Vortrag
Samstag, 9.6.2012, 10:30h

David Shulman

A South Indian Job? Valin, King of the Monkeys, and an Impassive God

In classical India we find the Job-like figure of Valin, King of the Monkeys, killed without reason and from an ambush by Rama, who is God. Valin’s heartbroken, uncomprehending protest became a major theme in the medieval literature of South India. I will present one version from the Tamil Ramayana of Kampan and a short DVD segment showing Valin’s death in the classical Kudiyattam theater of Kerala.

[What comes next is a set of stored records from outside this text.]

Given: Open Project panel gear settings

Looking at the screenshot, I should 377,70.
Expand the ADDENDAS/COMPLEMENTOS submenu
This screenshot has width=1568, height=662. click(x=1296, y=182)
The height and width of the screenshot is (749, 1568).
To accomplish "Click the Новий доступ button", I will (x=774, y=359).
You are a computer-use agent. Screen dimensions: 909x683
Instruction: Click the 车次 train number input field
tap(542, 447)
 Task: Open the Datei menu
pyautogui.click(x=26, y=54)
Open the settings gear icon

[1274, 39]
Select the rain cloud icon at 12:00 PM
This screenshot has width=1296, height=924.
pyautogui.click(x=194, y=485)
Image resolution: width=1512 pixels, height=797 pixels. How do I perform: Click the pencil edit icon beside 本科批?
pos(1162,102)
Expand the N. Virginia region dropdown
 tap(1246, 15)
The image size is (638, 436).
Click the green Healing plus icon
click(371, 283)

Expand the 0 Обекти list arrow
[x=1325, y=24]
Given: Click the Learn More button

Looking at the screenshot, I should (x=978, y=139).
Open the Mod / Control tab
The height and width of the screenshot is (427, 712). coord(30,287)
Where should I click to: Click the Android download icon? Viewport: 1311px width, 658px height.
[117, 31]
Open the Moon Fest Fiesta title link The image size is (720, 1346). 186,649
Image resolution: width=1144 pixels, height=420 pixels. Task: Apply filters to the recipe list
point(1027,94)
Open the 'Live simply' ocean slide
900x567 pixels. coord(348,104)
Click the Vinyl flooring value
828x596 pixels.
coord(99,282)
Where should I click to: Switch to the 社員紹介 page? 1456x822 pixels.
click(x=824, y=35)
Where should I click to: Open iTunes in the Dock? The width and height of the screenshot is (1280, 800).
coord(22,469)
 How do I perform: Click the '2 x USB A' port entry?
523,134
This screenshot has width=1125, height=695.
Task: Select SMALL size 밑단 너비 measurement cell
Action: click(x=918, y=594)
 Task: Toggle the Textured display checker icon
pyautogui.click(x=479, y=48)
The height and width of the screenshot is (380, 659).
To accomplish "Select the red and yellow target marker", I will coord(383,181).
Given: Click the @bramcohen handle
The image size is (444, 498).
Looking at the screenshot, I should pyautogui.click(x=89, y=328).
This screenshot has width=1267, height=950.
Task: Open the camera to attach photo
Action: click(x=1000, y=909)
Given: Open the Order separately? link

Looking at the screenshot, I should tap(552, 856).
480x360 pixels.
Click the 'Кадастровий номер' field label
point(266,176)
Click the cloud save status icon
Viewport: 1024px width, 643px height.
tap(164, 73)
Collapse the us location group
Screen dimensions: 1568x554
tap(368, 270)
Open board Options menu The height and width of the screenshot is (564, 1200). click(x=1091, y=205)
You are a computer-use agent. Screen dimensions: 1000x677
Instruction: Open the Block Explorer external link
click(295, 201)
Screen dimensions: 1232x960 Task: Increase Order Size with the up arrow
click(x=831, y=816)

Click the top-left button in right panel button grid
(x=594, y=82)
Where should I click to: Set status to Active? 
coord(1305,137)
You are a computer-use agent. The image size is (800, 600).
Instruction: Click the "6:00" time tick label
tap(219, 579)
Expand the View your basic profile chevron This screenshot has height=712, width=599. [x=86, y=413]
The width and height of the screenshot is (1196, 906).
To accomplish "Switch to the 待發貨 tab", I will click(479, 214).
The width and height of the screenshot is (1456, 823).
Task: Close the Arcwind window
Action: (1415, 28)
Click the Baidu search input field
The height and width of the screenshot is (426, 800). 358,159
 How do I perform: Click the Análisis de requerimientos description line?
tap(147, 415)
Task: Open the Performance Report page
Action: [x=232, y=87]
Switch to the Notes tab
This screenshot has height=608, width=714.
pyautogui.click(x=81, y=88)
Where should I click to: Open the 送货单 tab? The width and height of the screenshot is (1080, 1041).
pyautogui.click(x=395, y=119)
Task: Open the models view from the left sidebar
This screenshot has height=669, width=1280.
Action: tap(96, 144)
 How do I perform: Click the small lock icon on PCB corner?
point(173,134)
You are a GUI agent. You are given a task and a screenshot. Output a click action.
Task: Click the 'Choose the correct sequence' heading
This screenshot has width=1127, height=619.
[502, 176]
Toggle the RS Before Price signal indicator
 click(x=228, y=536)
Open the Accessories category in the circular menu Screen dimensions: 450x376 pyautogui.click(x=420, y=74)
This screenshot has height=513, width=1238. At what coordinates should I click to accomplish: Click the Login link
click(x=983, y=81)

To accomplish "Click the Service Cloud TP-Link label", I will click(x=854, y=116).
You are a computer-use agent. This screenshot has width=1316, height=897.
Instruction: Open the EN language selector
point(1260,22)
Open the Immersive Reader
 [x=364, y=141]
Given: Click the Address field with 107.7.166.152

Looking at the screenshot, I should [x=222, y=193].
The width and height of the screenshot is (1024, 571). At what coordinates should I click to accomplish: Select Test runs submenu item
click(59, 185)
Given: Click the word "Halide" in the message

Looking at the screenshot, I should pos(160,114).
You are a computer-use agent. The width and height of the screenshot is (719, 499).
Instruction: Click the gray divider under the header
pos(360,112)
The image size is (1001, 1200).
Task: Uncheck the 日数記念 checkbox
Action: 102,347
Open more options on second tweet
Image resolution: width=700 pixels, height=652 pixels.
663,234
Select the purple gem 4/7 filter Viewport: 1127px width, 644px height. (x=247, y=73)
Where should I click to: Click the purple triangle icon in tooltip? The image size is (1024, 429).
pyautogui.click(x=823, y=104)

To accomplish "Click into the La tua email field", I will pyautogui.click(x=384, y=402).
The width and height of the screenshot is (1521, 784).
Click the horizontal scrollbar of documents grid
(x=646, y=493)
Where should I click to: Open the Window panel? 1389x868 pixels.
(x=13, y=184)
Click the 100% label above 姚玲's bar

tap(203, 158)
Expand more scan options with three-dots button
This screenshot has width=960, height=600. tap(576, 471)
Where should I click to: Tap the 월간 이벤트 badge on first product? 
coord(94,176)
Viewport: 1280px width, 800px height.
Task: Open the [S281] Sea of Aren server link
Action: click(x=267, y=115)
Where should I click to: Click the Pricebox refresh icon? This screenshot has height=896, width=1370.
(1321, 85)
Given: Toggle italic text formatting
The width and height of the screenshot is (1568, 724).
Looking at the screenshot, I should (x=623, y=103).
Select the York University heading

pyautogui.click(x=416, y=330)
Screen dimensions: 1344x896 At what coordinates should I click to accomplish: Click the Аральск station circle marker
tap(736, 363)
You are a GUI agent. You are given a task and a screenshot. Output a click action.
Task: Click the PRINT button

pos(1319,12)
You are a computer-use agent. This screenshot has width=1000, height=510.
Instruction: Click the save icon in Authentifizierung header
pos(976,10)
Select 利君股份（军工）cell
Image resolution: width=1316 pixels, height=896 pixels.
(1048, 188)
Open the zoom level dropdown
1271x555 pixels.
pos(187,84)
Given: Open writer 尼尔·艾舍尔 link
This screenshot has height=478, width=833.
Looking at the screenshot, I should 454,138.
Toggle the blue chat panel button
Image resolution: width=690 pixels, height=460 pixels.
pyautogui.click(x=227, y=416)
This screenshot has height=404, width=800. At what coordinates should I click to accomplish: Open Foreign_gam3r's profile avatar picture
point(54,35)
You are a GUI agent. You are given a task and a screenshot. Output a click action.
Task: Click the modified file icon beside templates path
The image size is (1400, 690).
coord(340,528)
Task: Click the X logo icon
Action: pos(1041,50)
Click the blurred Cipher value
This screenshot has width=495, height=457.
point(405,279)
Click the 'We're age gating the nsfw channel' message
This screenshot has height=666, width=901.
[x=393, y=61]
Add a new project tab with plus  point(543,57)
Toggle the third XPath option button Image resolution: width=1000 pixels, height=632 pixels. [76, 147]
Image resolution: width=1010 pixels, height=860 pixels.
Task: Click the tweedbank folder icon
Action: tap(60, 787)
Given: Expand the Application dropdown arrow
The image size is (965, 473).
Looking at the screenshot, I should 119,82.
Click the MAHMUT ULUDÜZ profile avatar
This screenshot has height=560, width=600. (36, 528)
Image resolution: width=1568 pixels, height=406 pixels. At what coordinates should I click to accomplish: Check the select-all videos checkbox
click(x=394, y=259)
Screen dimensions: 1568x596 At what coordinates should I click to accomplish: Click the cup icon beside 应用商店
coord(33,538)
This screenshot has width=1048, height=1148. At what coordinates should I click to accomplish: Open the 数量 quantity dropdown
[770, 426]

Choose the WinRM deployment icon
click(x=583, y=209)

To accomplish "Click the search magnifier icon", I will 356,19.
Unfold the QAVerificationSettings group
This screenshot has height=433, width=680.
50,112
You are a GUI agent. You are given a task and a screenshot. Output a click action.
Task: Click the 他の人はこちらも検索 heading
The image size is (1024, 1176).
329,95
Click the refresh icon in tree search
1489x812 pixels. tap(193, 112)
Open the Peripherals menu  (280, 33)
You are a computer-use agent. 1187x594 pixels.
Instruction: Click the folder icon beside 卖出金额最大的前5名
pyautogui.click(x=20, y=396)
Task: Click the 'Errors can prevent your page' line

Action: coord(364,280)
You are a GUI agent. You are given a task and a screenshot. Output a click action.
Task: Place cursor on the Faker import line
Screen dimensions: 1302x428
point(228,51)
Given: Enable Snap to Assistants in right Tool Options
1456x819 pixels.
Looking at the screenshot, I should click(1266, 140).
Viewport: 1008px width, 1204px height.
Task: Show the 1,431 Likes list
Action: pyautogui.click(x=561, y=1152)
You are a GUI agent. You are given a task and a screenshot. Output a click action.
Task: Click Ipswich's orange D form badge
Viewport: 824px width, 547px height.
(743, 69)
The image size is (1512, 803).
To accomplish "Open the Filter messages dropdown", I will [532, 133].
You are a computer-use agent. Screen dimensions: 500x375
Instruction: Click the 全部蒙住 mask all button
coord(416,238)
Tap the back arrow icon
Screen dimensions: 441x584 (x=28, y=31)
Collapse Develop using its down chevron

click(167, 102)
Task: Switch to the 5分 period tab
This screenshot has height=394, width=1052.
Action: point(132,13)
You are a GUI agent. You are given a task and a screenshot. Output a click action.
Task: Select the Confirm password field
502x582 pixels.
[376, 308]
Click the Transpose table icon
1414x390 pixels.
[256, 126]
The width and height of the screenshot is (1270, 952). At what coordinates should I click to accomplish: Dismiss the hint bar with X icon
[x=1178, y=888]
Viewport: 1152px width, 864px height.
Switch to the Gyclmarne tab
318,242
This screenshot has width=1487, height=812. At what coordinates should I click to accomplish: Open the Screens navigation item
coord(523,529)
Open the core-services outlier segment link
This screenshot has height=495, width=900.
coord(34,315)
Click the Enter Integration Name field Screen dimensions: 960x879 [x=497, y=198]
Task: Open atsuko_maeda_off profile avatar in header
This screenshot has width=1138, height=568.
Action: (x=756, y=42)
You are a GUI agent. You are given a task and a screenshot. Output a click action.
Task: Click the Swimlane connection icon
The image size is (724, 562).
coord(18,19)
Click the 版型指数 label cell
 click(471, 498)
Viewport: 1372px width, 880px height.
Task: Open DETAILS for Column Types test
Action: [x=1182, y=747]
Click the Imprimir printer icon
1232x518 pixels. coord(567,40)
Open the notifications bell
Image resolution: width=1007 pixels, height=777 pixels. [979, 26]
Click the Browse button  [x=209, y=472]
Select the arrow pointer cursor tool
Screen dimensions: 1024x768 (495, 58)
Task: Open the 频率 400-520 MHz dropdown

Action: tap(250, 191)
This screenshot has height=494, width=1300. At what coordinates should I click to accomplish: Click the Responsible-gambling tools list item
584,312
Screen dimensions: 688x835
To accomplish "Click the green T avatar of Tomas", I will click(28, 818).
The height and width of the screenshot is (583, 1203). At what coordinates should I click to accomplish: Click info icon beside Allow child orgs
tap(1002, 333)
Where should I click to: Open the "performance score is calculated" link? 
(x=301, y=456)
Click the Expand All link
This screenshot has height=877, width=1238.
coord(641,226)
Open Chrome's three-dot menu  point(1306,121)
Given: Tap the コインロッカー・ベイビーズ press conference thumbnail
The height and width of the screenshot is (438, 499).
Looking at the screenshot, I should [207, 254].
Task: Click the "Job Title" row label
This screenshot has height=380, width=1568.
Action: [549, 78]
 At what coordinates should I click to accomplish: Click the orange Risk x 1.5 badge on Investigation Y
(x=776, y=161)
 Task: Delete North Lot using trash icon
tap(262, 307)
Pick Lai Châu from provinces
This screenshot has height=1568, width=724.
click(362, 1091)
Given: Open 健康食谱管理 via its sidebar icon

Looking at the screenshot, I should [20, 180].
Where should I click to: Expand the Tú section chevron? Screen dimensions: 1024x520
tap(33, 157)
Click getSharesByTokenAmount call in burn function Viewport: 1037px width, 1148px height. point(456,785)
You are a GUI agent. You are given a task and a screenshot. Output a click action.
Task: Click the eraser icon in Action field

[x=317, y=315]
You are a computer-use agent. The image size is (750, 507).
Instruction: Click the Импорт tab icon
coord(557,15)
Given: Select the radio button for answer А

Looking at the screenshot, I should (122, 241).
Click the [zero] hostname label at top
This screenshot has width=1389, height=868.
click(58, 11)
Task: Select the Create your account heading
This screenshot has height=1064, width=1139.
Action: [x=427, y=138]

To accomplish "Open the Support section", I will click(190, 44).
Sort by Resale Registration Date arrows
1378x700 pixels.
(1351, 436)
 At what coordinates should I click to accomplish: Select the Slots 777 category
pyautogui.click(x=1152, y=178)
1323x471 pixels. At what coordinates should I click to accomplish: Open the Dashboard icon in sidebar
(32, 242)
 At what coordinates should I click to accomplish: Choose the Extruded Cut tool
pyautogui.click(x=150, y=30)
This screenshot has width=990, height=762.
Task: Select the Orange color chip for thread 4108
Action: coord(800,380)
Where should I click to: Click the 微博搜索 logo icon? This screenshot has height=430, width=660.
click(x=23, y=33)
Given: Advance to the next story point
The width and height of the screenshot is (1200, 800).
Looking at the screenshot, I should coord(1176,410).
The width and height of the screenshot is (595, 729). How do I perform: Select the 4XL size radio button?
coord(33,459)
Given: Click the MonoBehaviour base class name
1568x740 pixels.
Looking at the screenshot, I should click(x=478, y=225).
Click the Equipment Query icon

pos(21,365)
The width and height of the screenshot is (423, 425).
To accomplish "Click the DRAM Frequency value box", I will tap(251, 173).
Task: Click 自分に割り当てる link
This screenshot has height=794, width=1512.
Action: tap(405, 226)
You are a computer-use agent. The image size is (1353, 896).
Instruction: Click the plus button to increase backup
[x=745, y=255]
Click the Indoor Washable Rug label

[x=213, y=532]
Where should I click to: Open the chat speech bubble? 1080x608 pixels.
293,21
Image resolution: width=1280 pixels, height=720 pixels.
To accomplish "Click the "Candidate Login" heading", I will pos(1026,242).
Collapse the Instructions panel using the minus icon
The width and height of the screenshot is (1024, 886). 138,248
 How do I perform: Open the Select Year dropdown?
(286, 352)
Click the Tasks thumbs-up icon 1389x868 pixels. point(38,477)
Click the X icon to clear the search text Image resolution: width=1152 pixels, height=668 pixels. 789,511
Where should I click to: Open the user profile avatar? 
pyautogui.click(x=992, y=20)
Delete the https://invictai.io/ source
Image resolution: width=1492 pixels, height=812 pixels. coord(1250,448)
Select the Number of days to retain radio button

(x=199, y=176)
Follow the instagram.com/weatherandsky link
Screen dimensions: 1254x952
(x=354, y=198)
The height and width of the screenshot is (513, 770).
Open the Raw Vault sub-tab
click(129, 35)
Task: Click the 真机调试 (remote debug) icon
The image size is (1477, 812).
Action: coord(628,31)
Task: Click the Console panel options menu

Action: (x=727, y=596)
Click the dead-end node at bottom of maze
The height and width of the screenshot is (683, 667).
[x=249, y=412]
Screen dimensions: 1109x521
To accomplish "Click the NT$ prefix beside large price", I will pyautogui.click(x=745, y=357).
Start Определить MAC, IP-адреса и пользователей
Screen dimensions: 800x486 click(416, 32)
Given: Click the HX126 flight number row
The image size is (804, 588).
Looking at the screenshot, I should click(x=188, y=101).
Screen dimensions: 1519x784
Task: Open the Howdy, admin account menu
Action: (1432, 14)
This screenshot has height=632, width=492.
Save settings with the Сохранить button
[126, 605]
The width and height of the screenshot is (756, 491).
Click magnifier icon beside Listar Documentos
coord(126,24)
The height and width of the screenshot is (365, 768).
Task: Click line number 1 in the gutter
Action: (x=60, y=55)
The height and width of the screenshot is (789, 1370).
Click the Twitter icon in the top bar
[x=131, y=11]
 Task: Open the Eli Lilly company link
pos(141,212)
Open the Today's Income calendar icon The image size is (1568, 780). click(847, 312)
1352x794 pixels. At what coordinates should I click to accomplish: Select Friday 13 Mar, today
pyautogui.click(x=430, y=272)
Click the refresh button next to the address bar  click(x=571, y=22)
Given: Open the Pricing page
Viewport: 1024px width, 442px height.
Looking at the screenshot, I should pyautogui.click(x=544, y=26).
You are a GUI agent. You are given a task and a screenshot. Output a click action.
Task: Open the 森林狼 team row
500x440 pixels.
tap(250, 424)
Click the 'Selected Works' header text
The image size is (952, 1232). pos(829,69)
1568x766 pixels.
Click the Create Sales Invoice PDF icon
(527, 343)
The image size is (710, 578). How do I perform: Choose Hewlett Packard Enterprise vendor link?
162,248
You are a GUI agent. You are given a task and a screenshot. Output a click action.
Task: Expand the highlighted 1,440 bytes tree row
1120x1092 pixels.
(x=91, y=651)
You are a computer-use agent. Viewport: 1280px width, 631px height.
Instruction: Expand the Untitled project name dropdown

David Shulman is Professor of Indian Studies and Comparative Religion at the Hebrew University, Jerusalem, where he has been teaching since 1977, after obtaining a Ph.D. in Tamil Literature from the University of London. He has held visiting appointments at the University of Wisconsin, Johns Hopkins, the University of Pennsylvania, and the University of Chicago. He is an elected member of the Israel Academy of Sciences and Humanities, and from 1992 to 1998 directed the Institute for Advanced Studies in Jerusalem. He is now director of the Martin Buber Society of Fellows in the Humanities. He has been a Guggenheim and MacArthur Fellow, among many other distinctions, and was awarded the Emet Prize. He has published over thirty books as author or editor, including works on numerous aspects of Indian culture and comparative studies in culture and religion. David Shulman is also a peace activist and a member of a joint Israeli-Palestinian grassroots movement for non-violence called Ta’ayush. His book on the Israeli peace movement, Dark Hope, has been published in several languages.